(Material for locating described items)
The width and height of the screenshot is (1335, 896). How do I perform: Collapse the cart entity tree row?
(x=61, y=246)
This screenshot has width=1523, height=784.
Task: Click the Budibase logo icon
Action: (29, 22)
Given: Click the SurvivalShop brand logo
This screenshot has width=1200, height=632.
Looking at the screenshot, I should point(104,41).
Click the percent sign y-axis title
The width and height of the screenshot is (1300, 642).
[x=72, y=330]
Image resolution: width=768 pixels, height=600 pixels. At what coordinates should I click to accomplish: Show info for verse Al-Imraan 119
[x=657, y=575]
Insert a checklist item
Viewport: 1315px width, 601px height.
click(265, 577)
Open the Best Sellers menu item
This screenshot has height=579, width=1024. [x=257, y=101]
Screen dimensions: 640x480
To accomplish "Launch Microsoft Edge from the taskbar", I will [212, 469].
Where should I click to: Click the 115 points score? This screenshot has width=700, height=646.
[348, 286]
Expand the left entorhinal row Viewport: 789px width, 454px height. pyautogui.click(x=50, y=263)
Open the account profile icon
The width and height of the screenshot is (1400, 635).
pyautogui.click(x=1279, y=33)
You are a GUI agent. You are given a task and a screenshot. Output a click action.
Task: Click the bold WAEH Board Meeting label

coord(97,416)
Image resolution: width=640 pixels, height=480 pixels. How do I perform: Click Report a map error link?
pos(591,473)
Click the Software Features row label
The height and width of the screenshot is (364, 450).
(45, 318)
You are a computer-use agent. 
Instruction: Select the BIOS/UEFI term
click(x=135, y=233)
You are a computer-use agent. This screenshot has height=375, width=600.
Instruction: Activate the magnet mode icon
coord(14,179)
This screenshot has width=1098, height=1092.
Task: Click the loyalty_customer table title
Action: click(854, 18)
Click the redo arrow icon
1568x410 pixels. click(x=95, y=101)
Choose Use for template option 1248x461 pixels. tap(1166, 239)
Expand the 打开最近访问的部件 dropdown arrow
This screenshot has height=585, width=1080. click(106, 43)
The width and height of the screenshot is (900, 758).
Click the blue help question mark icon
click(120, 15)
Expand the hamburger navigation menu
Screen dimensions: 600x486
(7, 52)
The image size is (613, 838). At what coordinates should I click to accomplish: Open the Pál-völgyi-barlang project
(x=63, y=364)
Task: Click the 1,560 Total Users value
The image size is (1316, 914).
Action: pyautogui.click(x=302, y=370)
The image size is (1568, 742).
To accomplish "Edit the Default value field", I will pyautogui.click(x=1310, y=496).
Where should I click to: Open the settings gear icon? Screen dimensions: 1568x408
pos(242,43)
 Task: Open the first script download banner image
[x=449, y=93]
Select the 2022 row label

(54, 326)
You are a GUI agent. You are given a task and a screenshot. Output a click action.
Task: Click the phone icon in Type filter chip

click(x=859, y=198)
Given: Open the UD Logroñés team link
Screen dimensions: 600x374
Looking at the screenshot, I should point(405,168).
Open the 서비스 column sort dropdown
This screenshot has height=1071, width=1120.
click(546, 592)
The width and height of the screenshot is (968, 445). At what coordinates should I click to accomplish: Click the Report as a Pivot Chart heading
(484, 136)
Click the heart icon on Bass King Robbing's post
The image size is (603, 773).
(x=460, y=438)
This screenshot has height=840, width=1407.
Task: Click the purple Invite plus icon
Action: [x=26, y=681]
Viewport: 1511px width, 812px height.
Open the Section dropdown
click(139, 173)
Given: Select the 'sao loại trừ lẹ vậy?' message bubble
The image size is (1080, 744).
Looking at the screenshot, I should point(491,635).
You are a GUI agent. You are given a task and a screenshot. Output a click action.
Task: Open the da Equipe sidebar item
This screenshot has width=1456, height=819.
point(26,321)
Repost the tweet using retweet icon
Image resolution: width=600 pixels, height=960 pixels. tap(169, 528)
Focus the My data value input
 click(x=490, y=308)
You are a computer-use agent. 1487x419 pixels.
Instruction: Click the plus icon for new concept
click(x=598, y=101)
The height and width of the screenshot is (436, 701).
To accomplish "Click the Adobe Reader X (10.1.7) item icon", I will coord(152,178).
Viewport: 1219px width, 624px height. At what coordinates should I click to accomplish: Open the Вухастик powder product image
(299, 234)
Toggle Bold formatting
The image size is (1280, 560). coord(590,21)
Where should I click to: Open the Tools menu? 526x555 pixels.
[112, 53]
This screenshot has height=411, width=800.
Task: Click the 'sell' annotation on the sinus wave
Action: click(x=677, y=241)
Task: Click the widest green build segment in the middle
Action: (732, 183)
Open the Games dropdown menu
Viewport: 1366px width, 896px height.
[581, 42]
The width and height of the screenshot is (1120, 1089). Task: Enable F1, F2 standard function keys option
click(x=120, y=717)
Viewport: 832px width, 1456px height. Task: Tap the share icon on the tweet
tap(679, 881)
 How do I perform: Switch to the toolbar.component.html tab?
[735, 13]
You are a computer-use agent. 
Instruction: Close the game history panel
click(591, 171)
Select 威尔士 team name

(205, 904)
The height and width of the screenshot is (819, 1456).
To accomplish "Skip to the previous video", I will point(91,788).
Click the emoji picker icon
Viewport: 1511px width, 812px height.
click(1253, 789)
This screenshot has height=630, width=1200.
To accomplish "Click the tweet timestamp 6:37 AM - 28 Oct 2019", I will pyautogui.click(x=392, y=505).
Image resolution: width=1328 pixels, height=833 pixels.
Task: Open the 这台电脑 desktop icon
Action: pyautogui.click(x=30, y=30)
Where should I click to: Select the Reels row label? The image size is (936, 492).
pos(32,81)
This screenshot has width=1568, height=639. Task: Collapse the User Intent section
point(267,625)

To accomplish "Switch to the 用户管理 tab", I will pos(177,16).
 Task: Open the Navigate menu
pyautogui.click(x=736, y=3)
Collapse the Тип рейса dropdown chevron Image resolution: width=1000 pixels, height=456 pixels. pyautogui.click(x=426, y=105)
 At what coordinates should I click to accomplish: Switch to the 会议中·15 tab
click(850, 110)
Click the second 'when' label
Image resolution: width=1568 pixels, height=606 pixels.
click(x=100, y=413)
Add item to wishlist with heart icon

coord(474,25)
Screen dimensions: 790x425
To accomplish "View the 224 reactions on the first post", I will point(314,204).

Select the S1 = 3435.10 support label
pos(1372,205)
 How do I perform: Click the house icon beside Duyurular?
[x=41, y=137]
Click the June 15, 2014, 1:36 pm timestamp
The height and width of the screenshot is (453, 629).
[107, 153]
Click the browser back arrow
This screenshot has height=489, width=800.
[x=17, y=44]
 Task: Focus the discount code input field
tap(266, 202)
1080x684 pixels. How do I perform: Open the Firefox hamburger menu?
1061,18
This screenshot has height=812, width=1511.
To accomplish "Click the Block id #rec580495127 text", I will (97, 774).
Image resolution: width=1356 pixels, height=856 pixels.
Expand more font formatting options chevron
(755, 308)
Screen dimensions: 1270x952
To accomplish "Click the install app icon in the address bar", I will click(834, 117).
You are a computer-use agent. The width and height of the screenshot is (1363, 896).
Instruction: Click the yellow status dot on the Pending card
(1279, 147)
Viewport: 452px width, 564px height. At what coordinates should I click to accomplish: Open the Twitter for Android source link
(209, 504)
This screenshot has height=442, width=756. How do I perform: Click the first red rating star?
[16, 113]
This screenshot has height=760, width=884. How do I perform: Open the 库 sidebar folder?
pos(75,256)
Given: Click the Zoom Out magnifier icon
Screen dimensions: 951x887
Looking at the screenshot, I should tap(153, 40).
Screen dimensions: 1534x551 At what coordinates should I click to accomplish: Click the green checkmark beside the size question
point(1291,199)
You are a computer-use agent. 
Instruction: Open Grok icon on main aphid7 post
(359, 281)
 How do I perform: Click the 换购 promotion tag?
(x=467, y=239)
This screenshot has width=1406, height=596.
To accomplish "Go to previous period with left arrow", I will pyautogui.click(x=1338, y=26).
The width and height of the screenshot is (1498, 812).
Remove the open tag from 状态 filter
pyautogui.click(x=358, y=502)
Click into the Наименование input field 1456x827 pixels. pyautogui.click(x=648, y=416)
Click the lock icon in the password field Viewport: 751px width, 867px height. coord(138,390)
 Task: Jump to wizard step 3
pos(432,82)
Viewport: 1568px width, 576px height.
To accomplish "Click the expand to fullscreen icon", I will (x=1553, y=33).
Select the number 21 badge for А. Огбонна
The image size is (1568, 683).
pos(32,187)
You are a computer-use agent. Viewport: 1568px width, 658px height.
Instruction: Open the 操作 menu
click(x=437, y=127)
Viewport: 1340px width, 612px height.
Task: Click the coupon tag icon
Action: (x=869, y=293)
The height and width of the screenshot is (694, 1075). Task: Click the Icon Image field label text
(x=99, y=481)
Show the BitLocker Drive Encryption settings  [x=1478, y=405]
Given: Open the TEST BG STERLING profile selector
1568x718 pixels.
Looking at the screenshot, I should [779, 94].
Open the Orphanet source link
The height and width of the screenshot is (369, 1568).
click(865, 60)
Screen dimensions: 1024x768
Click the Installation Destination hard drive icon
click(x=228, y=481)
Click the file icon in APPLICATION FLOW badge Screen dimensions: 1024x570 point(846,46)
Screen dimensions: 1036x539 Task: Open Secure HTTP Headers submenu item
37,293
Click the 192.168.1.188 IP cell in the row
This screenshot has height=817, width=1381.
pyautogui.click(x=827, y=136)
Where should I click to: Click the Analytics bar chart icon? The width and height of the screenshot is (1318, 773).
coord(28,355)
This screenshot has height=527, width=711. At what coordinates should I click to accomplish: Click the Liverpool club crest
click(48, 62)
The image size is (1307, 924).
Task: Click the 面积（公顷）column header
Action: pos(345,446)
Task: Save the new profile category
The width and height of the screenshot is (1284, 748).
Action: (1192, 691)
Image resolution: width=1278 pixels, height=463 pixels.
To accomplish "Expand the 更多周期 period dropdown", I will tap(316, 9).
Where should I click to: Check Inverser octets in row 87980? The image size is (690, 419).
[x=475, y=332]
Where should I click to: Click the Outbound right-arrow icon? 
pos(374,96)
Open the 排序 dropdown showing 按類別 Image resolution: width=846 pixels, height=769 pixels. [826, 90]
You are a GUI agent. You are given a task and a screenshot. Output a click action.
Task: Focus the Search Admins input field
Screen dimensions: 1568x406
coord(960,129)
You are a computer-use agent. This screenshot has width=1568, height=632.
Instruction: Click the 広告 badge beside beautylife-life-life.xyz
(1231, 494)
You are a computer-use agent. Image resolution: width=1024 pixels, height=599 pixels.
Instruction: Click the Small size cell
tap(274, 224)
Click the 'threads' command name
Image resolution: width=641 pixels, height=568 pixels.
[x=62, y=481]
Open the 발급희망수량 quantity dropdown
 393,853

#### CHALLENGE
Convert everything from the beginning of the material down to and including the line containing "click(265, 577)" into a JSON list of strings, with one string per line and blank lines omitted.

#### THE RESPONSE
[
  "The width and height of the screenshot is (1335, 896). How do I perform: Collapse the cart entity tree row?",
  "(x=61, y=246)",
  "This screenshot has width=1523, height=784.",
  "Task: Click the Budibase logo icon",
  "Action: (29, 22)",
  "Given: Click the SurvivalShop brand logo",
  "This screenshot has width=1200, height=632.",
  "Looking at the screenshot, I should point(104,41).",
  "Click the percent sign y-axis title",
  "The width and height of the screenshot is (1300, 642).",
  "[x=72, y=330]",
  "Image resolution: width=768 pixels, height=600 pixels. At what coordinates should I click to accomplish: Show info for verse Al-Imraan 119",
  "[x=657, y=575]",
  "Insert a checklist item",
  "Viewport: 1315px width, 601px height.",
  "click(265, 577)"
]